The last Golden Age murder…
😀 😀 😀 😀 🙂
Back in 1963 Dalziel was a young detective, working for a man he respected as a mentor and friend, Wally Tallantire. It was Tallantire who solved what has since been called “the last Golden Age murder” – called that, anyway, by the documentary maker who is casting doubt on the investigation and questioning the verdict. A weekend house party at Mickledore Hall had included a government minister, a diplomat with Royal connections, a CIA officer, a variety of spouses and a couple of nannies, and much bed-hopping had gone on. It all ended with the shooting of one of the wives, and Tallantire’s investigation led to the conviction of the owner of the Hall, Ralph Mickledore, and his lover, the American nanny Cissy Kohler. Mickledore, strangely confident that he would be pardoned, found his confidence misplaced and was hanged. Cissy Kohler, whose confession led to the conviction of them both, has spent thirty years in prison, but is now out and is claiming Tallantire forced the confession out of her. In a bid to protect the reputation of his old mentor, now dead, Dalziel starts to look into the case again.

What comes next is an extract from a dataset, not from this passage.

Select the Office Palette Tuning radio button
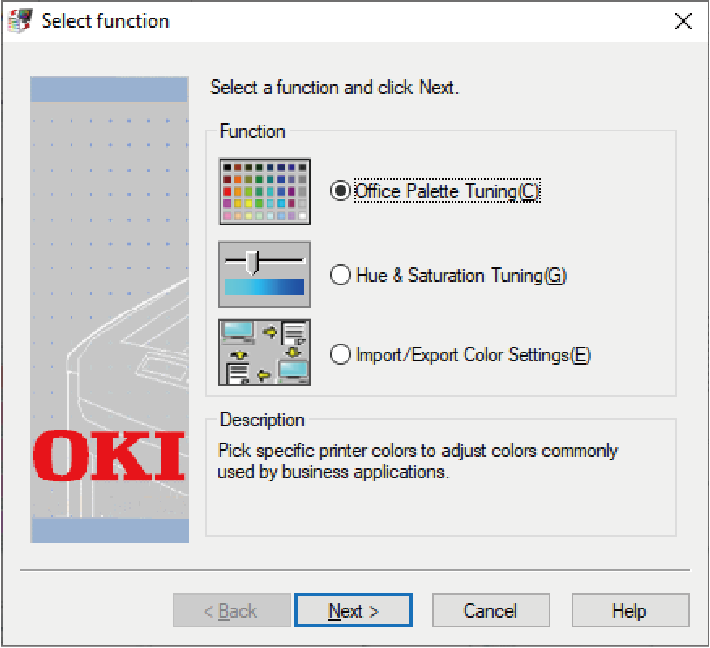point(341,192)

At first he is confident the right people were convicted at the time, but gradually he begins to worry that Tallantire may indeed have cut a few corners…
This is quite an odd one in the series, in that it’s a cold case investigation. As is usual in the UK, another force has been tasked with carrying out the review of the handling of the case and Dalziel is told by his boss to keep out of it, but when does Dalziel ever do what his boss tells him? Soon he has dragged Pascoe into his unofficial investigation, reluctantly since Pascoe is in the unenviable position of being the liaison with the official investigators. Pascoe never knew Tallantire, but his loyalty to Dalziel is stronger than he would like to admit so he understands why Dalziel wants Tallantire’s name cleared.
1963 was the time of the Profumo affair in Britain, which involved the downfall of a government minister, John Profumo, when it was revealed that he had been having an affair with a woman, Christine Keeler, who had also been playing around with a Soviet naval officer. One scandal led to another, and there were all kinds of rumours of men in prominent positions being involved with high-class prostitutes provided by a kind of socialite pimp, who later killed himself. Hill has used this story freely to build his own version of the scandal among the people visiting Mickledore Hall, but with enough differences to keep it interesting. For instance, he has added at least one murder! One of the things I like about Hill is that when he borrows from life or fiction, he makes it very clear that he’s doing so – it is no coincidence, I’m sure, that Christine Keeler and Cissy Kohler share initials, for instance. The title is also borrowed, from Dickens’ A Tale of Two Cities, in which an innocent man spends many years in prison for the crime of knowing too much about the sordid secrets of the rich and powerful.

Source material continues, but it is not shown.